• Your instructions
Below this line is a set of entries; quote exactly the lines from the line that contains "Angielski (1016, 12)" to the line that contains "For every named", both lines included.

• Excerpts from a dataset
_ _ _ _

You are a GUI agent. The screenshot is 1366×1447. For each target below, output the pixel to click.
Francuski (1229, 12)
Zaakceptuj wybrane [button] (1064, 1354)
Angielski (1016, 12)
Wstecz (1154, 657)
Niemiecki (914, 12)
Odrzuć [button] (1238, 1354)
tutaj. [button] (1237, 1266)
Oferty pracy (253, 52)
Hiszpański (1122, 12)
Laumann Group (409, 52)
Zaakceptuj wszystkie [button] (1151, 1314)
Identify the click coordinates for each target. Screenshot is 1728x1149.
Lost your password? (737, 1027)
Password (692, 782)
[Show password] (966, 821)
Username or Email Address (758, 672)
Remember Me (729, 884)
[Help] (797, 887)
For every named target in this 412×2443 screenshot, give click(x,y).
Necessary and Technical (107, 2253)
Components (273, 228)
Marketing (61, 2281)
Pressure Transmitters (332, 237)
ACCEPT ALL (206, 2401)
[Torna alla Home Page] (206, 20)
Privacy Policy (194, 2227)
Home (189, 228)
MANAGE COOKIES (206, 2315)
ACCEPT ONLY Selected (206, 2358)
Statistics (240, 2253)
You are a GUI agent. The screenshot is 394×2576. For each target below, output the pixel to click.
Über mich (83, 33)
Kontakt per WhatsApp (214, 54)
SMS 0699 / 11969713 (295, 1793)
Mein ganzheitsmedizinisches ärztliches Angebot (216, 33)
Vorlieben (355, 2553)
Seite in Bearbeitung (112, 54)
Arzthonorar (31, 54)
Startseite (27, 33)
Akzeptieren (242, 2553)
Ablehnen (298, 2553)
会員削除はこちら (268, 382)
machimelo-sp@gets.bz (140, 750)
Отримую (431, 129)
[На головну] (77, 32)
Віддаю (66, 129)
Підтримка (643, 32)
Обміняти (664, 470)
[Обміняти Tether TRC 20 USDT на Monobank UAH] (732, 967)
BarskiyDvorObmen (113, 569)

_ _ _ _

• Reply
Angielski (1016, 12)
Wstecz (1154, 657)
Niemiecki (914, 12)
Odrzuć [button] (1238, 1354)
tutaj. [button] (1237, 1266)
Oferty pracy (253, 52)
Hiszpański (1122, 12)
Laumann Group (409, 52)
Zaakceptuj wszystkie [button] (1151, 1314)
Identify the click coordinates for each target. Screenshot is 1728x1149.
Lost your password? (737, 1027)
Password (692, 782)
[Show password] (966, 821)
Username or Email Address (758, 672)
Remember Me (729, 884)
[Help] (797, 887)
For every named target in this 412×2443 screenshot, give click(x,y).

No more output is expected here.